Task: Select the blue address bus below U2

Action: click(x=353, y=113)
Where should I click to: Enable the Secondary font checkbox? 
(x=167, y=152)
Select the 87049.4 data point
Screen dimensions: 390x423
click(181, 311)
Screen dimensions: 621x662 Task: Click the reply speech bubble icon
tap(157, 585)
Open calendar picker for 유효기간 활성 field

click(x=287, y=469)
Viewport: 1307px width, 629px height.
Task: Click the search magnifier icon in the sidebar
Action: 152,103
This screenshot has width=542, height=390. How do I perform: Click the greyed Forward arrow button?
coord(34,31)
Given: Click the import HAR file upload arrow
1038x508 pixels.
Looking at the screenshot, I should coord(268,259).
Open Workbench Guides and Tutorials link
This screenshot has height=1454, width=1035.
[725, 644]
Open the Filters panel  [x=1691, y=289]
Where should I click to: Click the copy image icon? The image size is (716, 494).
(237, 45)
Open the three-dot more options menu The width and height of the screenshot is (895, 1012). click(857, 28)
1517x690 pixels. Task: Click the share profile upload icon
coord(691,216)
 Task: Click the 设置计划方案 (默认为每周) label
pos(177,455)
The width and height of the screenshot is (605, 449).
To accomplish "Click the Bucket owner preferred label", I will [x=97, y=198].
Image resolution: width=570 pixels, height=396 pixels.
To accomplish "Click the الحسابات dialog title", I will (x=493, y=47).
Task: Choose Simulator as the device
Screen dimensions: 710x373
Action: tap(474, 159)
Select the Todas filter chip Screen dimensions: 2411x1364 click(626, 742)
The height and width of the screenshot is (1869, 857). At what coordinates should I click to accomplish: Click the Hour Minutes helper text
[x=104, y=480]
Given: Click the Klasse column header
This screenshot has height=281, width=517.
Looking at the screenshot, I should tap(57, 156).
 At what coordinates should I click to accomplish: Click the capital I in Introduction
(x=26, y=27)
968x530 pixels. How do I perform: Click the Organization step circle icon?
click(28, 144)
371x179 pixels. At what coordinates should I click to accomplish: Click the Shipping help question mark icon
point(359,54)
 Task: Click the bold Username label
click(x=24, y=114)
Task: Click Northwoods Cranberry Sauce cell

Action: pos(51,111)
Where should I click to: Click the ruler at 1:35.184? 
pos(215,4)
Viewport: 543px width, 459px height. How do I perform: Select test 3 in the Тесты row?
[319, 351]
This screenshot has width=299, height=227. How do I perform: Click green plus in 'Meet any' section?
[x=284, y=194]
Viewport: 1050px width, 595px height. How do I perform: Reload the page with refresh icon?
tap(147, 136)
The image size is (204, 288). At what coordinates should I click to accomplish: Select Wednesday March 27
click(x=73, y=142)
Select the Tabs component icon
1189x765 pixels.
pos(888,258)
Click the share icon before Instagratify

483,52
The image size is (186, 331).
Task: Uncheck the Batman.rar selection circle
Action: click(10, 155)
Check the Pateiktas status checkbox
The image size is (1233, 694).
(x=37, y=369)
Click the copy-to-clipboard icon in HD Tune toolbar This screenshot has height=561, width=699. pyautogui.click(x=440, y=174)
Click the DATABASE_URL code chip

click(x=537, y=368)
+---+
Action item:
Find the line containing "Check the Pateiktas status checkbox", then output it and every line after it to the end of the data, exactly.

Completed task:
Check the Pateiktas status checkbox
The image size is (1233, 694).
(x=37, y=369)
Click the copy-to-clipboard icon in HD Tune toolbar This screenshot has height=561, width=699. pyautogui.click(x=440, y=174)
Click the DATABASE_URL code chip

click(x=537, y=368)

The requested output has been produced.